**Source extract**
▬▬▬▬▬▬▬▬▬▬

Energy Stocks Don’t Act the Same in Every Cycle

Perspectives on The Energy Sector and Underlying Sub-Sectors

Energy cycles have a way of rewarding investors who show up early, while punishing those who assume the next upturn will look exactly like the last one. Supply disruptions caused by the war in Iran that began just under a month ago have upended markets globally, with oil markets taking center stage. My colleagues Kristian Kerr and Adam Turnquist have each written pieces this month digging into the physical oil market, “Assessing the Impact of Developments in Iran: Watch Energy” and “Oil in the Driver’s Seat as Geopolitical Tensions Rise”, respectively. Our focus is on the equities that are in the oil and gas business (energy stocks), focusing on the individual sub-sectors within the broader energy sector. Energy was the best-performing sector in the S&P 500 before the war broke out, and investor interest has increased as they attempt to underwrite the new geopolitical environment.

▬▬▬▬▬▬▬▬▬▬

**Using the information**
• A. Rewrite the energy stocks passage starting at "Energy cycles have" and ending at "new geopolitical environment.", swapping "investors" for "traders".
• B. Extend the energy stocks piece past its final sentence.

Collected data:
▬▬▬▬▬▬▬▬▬▬

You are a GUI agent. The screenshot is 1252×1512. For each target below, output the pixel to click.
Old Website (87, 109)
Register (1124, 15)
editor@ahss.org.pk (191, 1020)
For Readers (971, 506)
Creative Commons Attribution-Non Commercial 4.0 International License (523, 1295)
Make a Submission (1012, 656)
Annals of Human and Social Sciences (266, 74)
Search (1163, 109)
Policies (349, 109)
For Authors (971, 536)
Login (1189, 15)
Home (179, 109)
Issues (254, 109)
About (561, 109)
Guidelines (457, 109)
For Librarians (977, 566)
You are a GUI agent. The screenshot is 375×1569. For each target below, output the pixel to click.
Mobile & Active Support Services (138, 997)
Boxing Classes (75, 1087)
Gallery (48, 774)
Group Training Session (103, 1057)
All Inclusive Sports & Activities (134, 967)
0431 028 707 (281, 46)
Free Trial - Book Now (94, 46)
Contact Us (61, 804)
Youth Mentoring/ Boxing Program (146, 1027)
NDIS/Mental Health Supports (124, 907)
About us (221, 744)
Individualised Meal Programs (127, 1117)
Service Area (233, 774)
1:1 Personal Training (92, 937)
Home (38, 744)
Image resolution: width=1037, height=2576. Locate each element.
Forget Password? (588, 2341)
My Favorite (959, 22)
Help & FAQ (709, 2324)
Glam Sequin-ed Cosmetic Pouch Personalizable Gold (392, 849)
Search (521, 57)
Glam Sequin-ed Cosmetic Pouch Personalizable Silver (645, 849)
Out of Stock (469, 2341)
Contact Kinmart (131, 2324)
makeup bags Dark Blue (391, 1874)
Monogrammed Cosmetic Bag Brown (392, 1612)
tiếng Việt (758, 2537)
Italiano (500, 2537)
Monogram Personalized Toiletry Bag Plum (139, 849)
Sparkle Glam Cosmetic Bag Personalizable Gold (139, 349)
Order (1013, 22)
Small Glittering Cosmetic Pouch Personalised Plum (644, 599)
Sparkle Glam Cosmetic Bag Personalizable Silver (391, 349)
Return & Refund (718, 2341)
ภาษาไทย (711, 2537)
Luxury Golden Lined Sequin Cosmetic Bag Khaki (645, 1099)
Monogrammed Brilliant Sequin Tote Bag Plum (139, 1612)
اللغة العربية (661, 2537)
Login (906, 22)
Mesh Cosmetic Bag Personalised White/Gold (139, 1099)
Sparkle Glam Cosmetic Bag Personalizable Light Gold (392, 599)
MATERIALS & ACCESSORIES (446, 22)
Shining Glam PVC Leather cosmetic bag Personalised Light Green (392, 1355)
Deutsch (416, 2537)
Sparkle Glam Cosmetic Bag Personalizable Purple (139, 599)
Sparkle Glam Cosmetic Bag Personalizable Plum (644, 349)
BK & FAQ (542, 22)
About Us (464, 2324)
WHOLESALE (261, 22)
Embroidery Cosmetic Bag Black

▬▬▬▬▬▬▬▬▬▬

**Expected outputs**
• A.
Energy cycles have a way of rewarding traders who show up early, while punishing those who assume the next upturn will look exactly like the last one. Supply disruptions caused by the war in Iran that began just under a month ago have upended markets globally, with oil markets taking center stage. My colleagues Kristian Kerr and Adam Turnquist have each written pieces this month digging into the physical oil market, “Assessing the Impact of Developments in Iran: Watch Energy” and “Oil in the Driver’s Seat as Geopolitical Tensions Rise”, respectively. Our focus is on the equities that are in the oil and gas business (energy stocks), focusing on the individual sub-sectors within the broader energy sector. Energy was the best-performing sector in the S&P 500 before the war broke out, and investor interest has increased as they attempt to underwrite the new geopolitical environment.

• B.
Energy investing is rarely hard because the math is complicated, but because cycles mess with judgment. When oil is cheap and the sector is hated, it feels irresponsible to touch it. When oil is expensive and headlines are everywhere, it suddenly feels like the simplest trade in the world. That's typically when investors take the most risk for the least incremental reward.

As with most investing topics, we think the right way to approach energy equity analysis is as a mosaic, with the mind and machine working together to weigh the evidence. You don’t need one perfect indicator, but a set of clues that improve your odds of avoiding two classic mistakes in energy: showing up too late and leaning into the wrong subsector for the environment. What follows is a brief review of energy subsector performance and a framework for thinking about which sub-sectors tend to lead at the onset of an energy investment cycle, including a zoom in on energy sub-sector performance from December’s WTI crude oil closing low to date, with a focus on the before and after of the onset of the Iran War. Finally, we provide a brief overview of each of the main energy sub-sectors.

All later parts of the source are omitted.